EXTRACT

It’s definitely something we have to be really proactive about.

What would you say was the most recent moment where you had to go outside of your comfort zone or do something that scared you?

There is an ongoing one that is taking on the company partnerships stuff. It’s just an area where we’ve been pretty reactive in the last year or so. We’ve started being approached by more companies who want to know what are our partnership options are and we’re like, “Oh, interesting. We should have partnership options!”

It’s not something that we have a ton of experience with and it’s going back into exploration, and entrepreneurship mode and figuring out how to build something from the ground up without a ton of context.

That’s definitely outside of my comfort zone because I don’t feel like there is a real road map or a game plan that I can steal from someone else.

The other challenge is transitioning from being a maker and a day to day producer, to more of a manager and a leader. I’m straddling that line a bit, and I don’t know if there will ever be a time where I feel like I won't be. We are still very much all hands on deck and blurry roles, that’s for sure a reality but I do also feel like I’m in the middle of a transition right now. Where I have one leg on the escalator and it’s going up and the other one is on the ground [laughs]. I’m trying to make that transition and be as powerful an enabler and a strategy setter as I can be. While at the same time letting these amazing people that we’ve hired just do awesome creative things, and be way better at their jobs than I ever could have been.

“We have tech entrepreneurs who come on and support a kid in Ghana who needs surgery so that he can play soccer again, because they played soccer growing up. There is this commonality that’s not related to almost anything else about the way that they would self-identify in their life.”

Why do you do what you do and what makes it so meaningful to you?

It comes back to trying to solve a problem I feel like I’ve experienced myself. Which is that I grew up hearing stories about people in need around the world and wanted to help. I felt what I think is a pretty common human impulse to help, and to be useful. The more I learned, the less I felt like I had an outlet to really be useful in someone else’s life. That felt at odds with the way the rest of my life worked.

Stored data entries
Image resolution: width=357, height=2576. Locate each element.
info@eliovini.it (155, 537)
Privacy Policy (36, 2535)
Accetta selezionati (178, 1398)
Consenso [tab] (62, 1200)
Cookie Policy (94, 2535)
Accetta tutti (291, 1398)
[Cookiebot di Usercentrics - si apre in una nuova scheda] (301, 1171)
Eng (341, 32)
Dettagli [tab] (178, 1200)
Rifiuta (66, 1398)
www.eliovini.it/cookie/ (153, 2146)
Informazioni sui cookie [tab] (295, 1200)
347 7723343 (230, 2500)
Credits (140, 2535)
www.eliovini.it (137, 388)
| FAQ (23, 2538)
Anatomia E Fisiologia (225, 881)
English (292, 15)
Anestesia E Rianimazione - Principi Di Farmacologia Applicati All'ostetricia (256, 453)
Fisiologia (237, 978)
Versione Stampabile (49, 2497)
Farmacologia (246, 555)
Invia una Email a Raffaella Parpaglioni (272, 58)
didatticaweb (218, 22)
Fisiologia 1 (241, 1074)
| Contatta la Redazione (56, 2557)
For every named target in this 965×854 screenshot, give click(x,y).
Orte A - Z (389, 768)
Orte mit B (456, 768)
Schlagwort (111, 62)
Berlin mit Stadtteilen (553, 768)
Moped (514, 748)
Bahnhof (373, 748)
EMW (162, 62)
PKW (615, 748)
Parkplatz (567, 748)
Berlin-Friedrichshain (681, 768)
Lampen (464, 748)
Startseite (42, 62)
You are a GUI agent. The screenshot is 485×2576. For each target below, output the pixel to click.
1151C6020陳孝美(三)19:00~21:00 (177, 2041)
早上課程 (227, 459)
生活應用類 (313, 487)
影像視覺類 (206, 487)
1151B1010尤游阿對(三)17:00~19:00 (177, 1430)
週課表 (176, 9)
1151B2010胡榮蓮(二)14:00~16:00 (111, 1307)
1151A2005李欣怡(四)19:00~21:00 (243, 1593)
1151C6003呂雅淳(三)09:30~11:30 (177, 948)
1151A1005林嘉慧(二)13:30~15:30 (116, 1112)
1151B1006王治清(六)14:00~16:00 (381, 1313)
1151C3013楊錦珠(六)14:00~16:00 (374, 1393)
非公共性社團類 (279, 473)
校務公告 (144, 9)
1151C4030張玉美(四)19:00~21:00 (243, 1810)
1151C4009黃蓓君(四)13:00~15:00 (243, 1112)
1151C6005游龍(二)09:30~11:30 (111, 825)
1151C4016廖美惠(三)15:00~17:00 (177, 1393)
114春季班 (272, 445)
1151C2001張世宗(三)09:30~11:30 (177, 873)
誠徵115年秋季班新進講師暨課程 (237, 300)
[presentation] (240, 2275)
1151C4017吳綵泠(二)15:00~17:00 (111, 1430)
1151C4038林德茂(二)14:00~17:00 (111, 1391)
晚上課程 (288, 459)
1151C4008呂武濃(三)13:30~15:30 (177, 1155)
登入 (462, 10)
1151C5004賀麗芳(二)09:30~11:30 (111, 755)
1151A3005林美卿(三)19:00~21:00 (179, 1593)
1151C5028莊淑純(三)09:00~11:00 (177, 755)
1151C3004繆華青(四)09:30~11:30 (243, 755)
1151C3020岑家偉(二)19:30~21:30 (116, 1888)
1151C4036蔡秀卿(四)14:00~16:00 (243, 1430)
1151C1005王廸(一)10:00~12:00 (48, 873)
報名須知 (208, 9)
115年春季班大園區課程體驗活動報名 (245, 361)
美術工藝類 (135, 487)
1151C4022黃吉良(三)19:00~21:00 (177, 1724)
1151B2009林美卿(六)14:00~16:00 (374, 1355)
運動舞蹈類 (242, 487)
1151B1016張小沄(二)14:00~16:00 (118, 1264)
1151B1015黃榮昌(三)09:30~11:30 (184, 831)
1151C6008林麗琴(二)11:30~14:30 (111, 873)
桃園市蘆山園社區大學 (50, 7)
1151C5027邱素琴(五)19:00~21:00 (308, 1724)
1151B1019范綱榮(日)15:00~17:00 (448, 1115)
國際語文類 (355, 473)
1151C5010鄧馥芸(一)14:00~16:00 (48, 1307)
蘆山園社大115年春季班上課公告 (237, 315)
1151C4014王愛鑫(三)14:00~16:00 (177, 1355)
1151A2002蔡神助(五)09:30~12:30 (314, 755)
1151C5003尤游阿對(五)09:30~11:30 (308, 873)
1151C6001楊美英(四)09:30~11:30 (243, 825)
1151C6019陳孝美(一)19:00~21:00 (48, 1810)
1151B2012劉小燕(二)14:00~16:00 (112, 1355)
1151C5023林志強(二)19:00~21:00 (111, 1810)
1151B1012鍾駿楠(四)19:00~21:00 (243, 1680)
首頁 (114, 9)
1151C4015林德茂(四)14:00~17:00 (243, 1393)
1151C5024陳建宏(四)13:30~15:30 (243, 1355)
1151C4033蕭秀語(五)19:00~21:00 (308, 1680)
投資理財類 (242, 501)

ACTIONS TO TAKE
(1) In the interview excerpt, shorten the paragraph that begins "The other challenge is transitioning" into a brief list that keeps its main facts.
(2) Decide whether each statement below agrees with the interview excerpt. Answer yes or no, and quote the deciding words.
(a) The speaker's team has a lot of experience with company partnerships.
(b) The speaker grew up hearing stories about people in need around the world.
(c) The speaker feels there is a road map that can be copied for the partnerships work.
(3) Continue the interview excerpt from the point where it stops.

EXPECTED OUTPUTS
(1)
- The challenge is moving from being a maker and day-to-day producer to being a manager and leader.
- The speaker is straddling that line and may never stop doing so.
- Everyone is still all hands on deck, and roles are blurry.
- Even so, the speaker feels in the middle of a transition, with one leg on a rising escalator and the other on the ground.
- The aim is to be a strong enabler and strategy setter while letting the talented people who were hired do creative work and excel at their jobs.

(2)
(a) No: "It’s not something that we have a ton of experience with"
(b) Yes: "I grew up hearing stories about people in need around the world and wanted to help."
(c) No: "I don’t feel like there is a real road map or a game plan that I can steal from someone else."

(3)
I had Facebook friends in other countries and I was acutely aware of these things that were happening to people around the world. It felt like without some kind of an outlet I would be prone to tuning out and not wanting to hear about these things if there was nothing pragmatic and practical I could do. I feel like that is something that happens to a lot of people.

After having had that experience and then turning around and helping get Watsi off the ground, it's been really gratifying. I hear from people now who feel like they are able to come to our website and have a positive human connection with someone that’s based on similarities they share versus differences. We have tech entrepreneurs who come on and support a kid in Ghana who needs surgery so that he can play soccer again, because they played soccer growing up. There is this commonality that’s not related to almost anything else about the way that they would self-identify in their life.

Giving people a channel to participate and to be useful, and to really see the impact of their desire to do that, that’s gratifying to me. It motivates me because I think there is so much to be done there. Selfishly, I feel like I’m solving a problem that I have myself and contributing to a world that I would prefer to live in.

Who would you want to see on Ways We Work?

Deepa Subramaniam - She’s the Director of Product for Hillary for America and is just an amazing person.

Tiffani Ashley Bell - She’s the founder of another non-profit that went through Y Combinator called Detroit Water Project which lets you pay someone’s water bill in Detroit online.

Tracy Chou - She’s an engineer at Pinterest who is also a great gender and diversity in tech advocate.

Cindy Wu - She is the founder of Experiment.com. They help people doing cool scientific things crowdfund their projects.